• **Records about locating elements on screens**

»»

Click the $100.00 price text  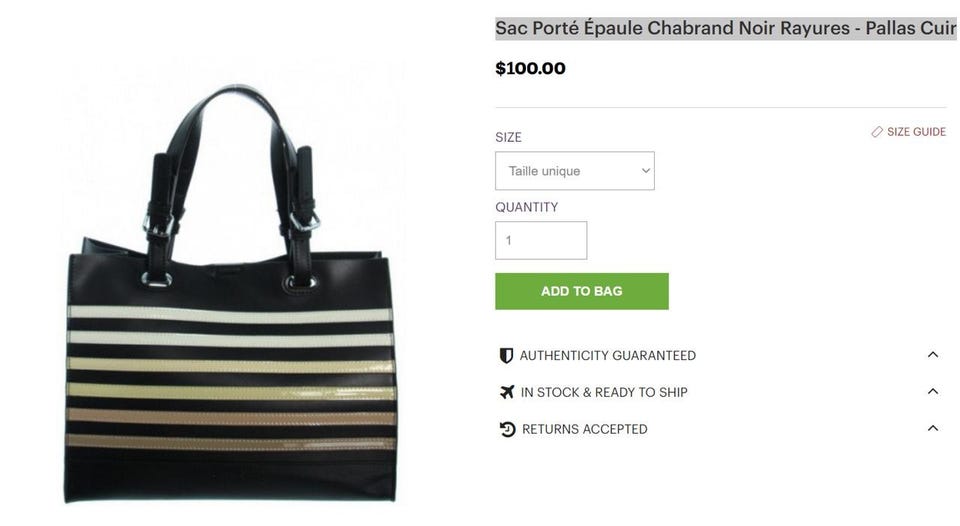530,69
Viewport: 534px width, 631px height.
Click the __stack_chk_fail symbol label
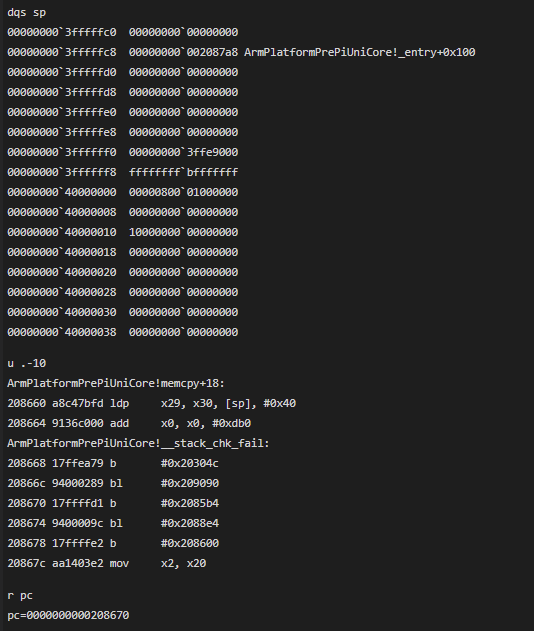click(138, 443)
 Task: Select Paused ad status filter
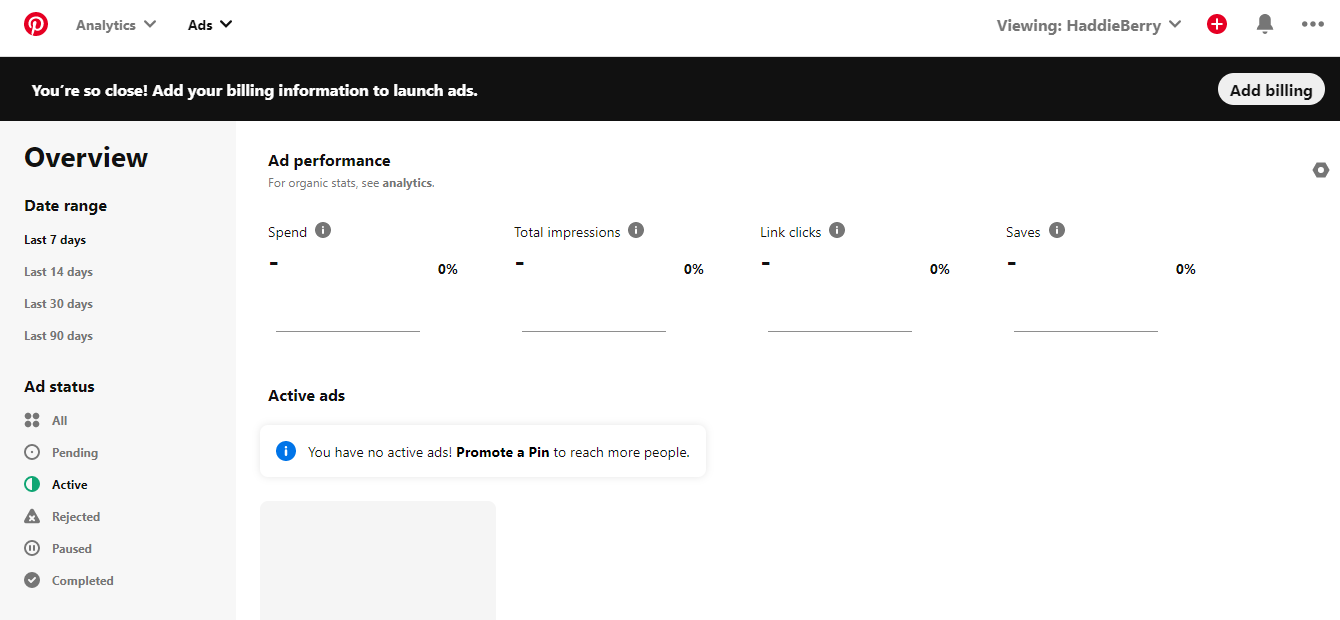[71, 549]
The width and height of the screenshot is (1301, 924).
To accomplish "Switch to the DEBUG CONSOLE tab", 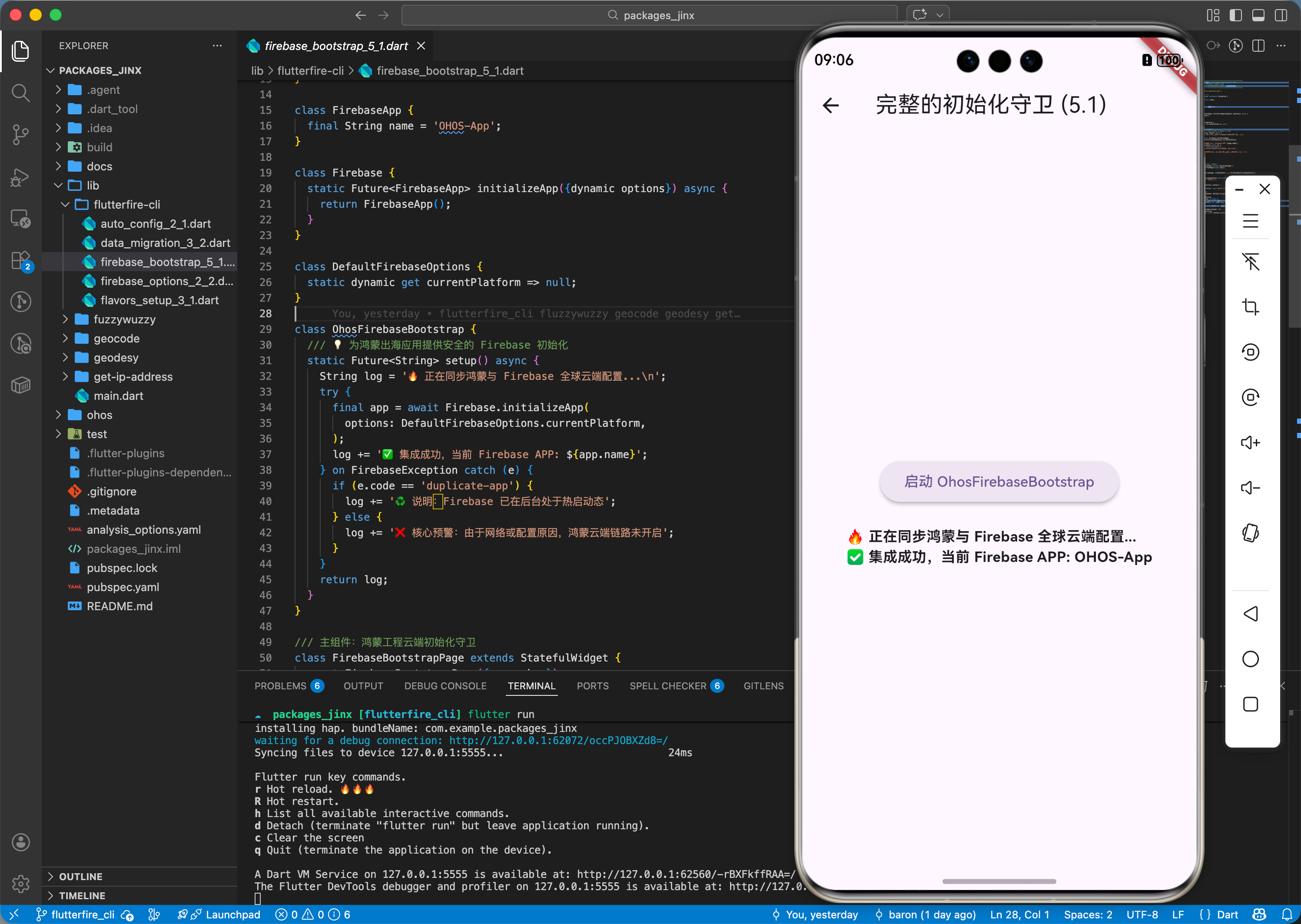I will tap(445, 685).
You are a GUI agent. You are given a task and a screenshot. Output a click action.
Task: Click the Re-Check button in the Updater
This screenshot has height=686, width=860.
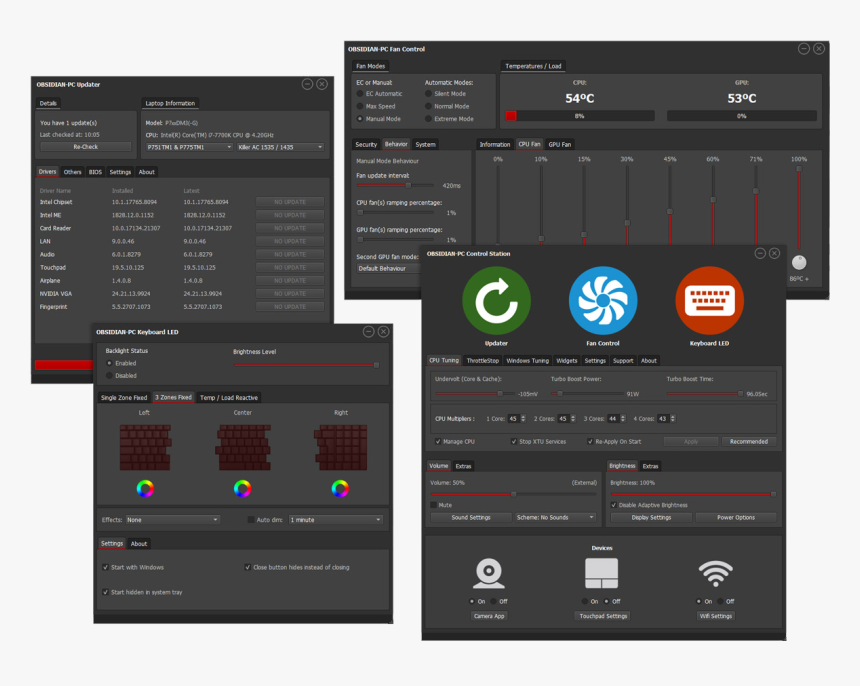coord(86,145)
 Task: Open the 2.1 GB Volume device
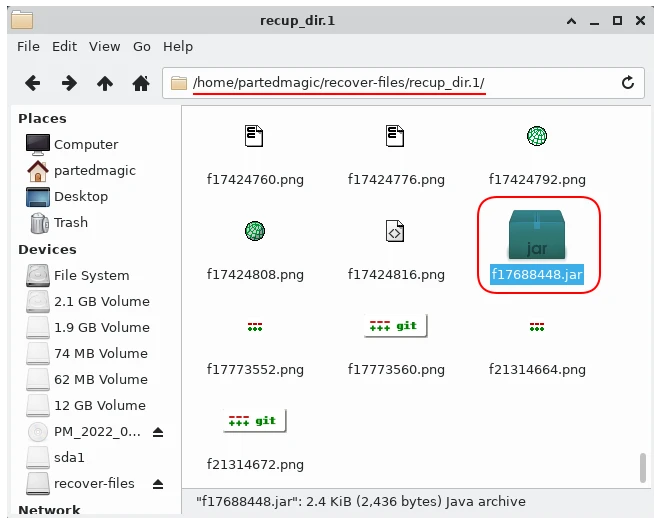click(x=101, y=301)
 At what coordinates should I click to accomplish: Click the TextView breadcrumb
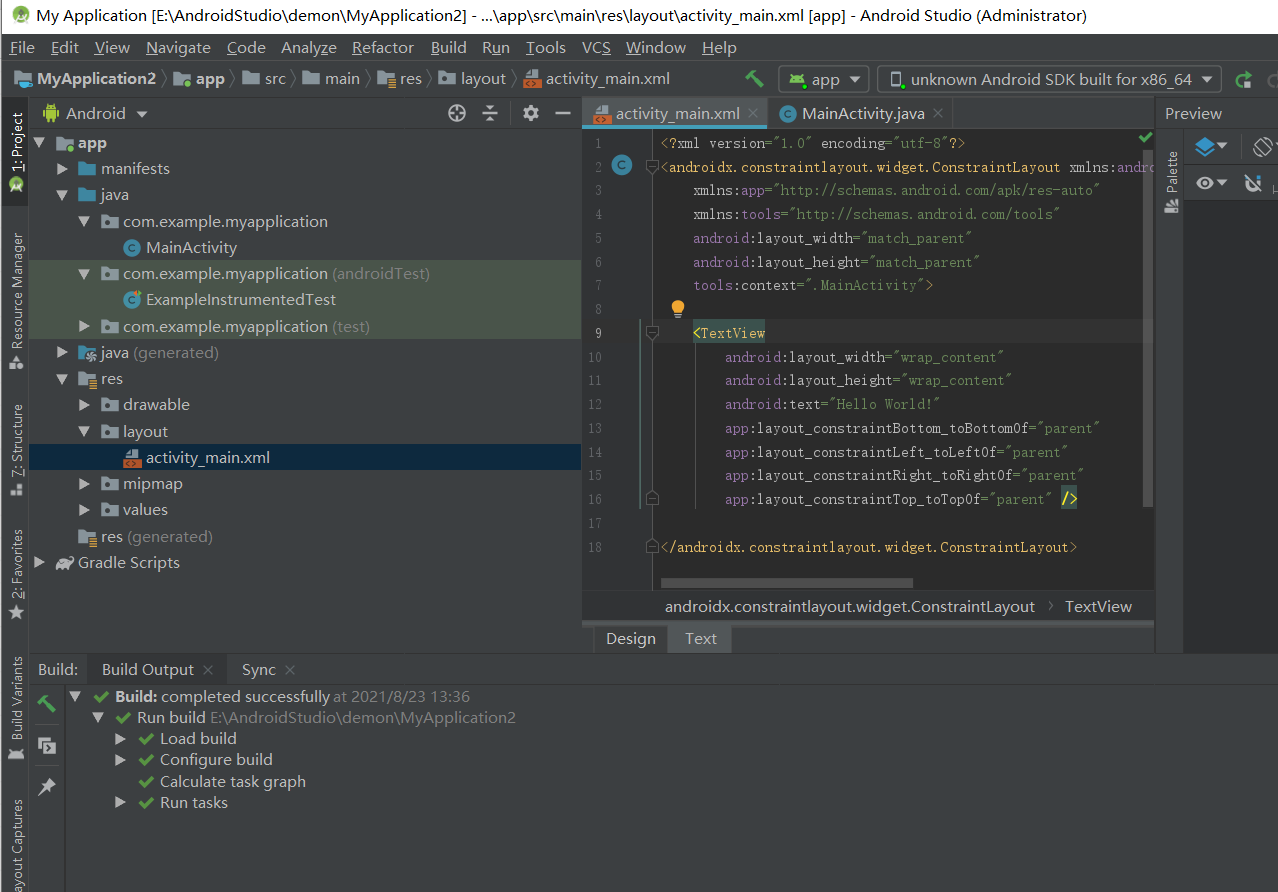point(1098,606)
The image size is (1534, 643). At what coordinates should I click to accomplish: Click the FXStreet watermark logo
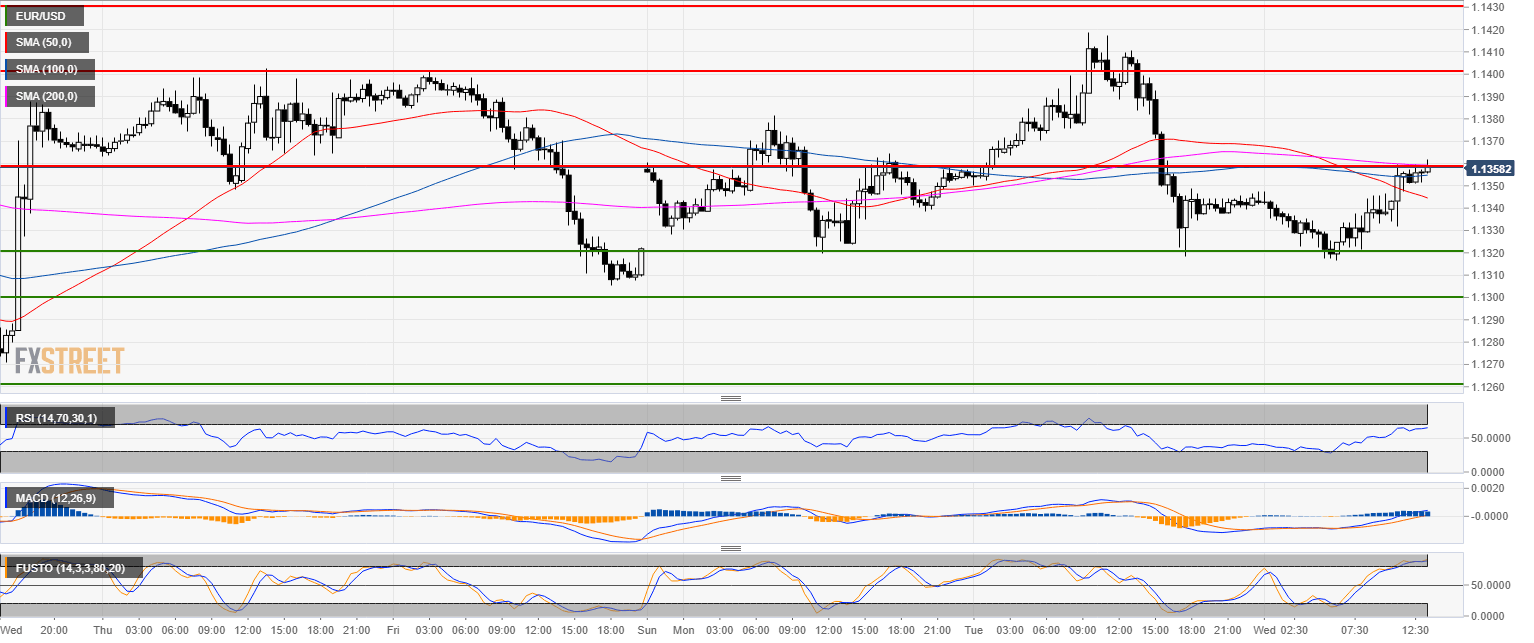coord(69,360)
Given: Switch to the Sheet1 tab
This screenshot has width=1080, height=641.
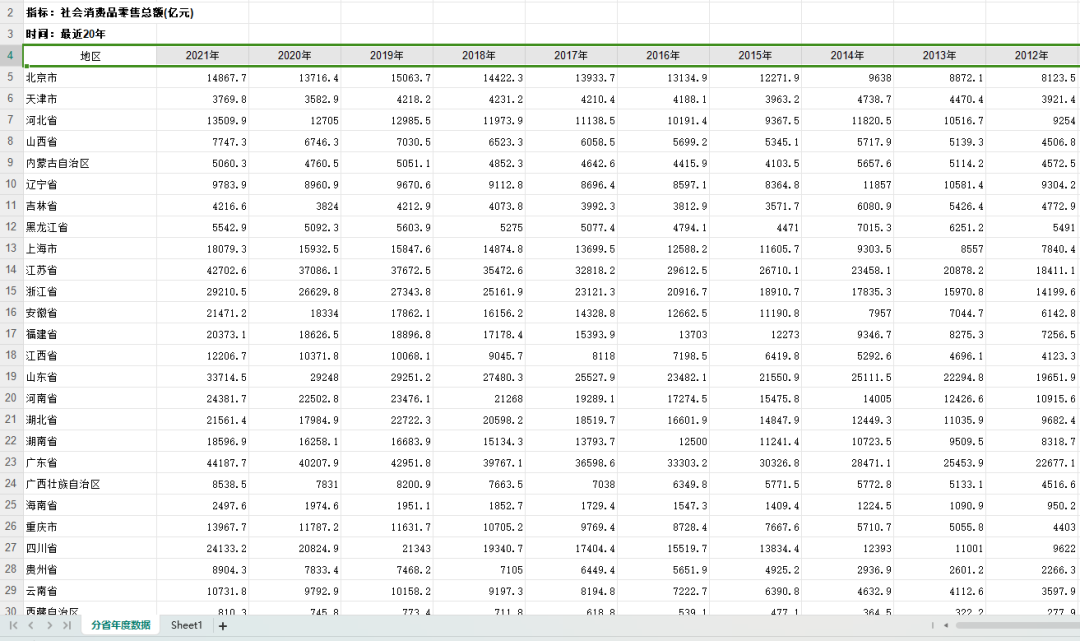Looking at the screenshot, I should click(186, 626).
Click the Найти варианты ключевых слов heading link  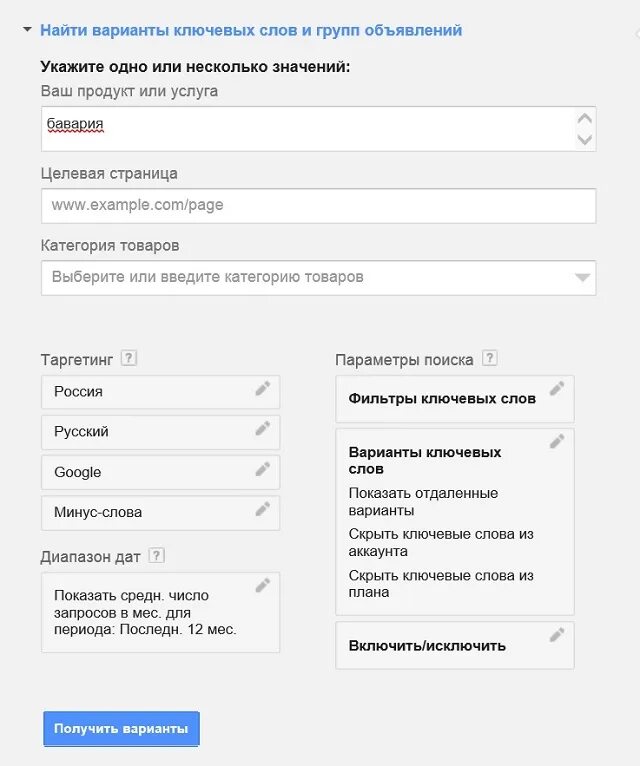coord(251,30)
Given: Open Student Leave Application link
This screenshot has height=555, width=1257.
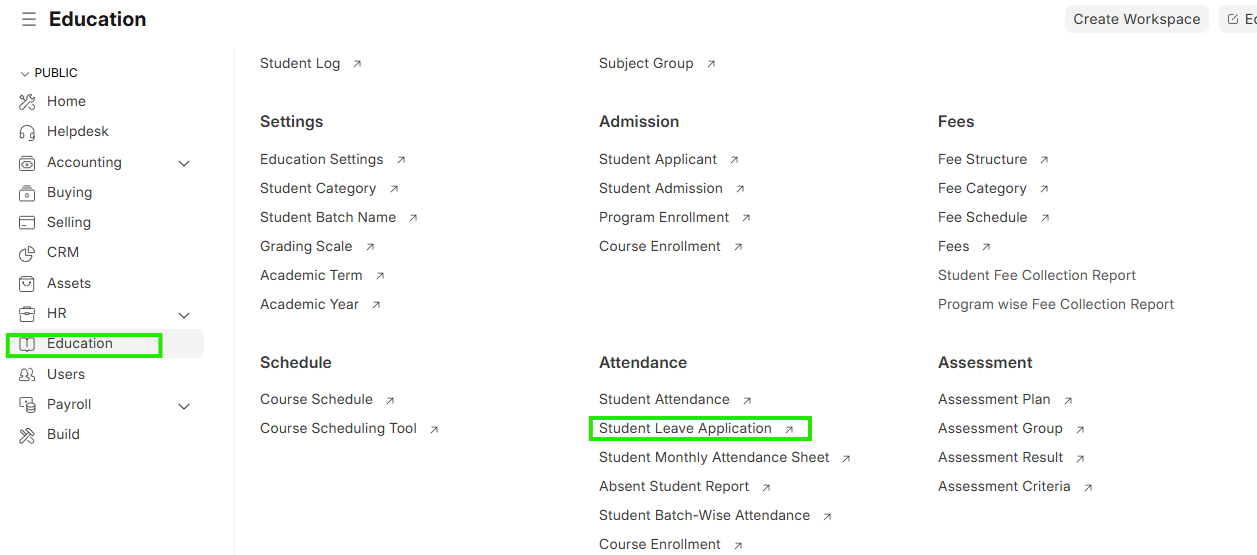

««

• **Task directions**
Find every line in the records above that contains the word "height", matching case exactly, and copy each of those lines in full.

• **The output**
Viewport: 534px width, 631px height.
The width and height of the screenshot is (1301, 924).
This screenshot has height=686, width=860.
This screenshot has width=1080, height=641.
This screenshot has height=555, width=1257.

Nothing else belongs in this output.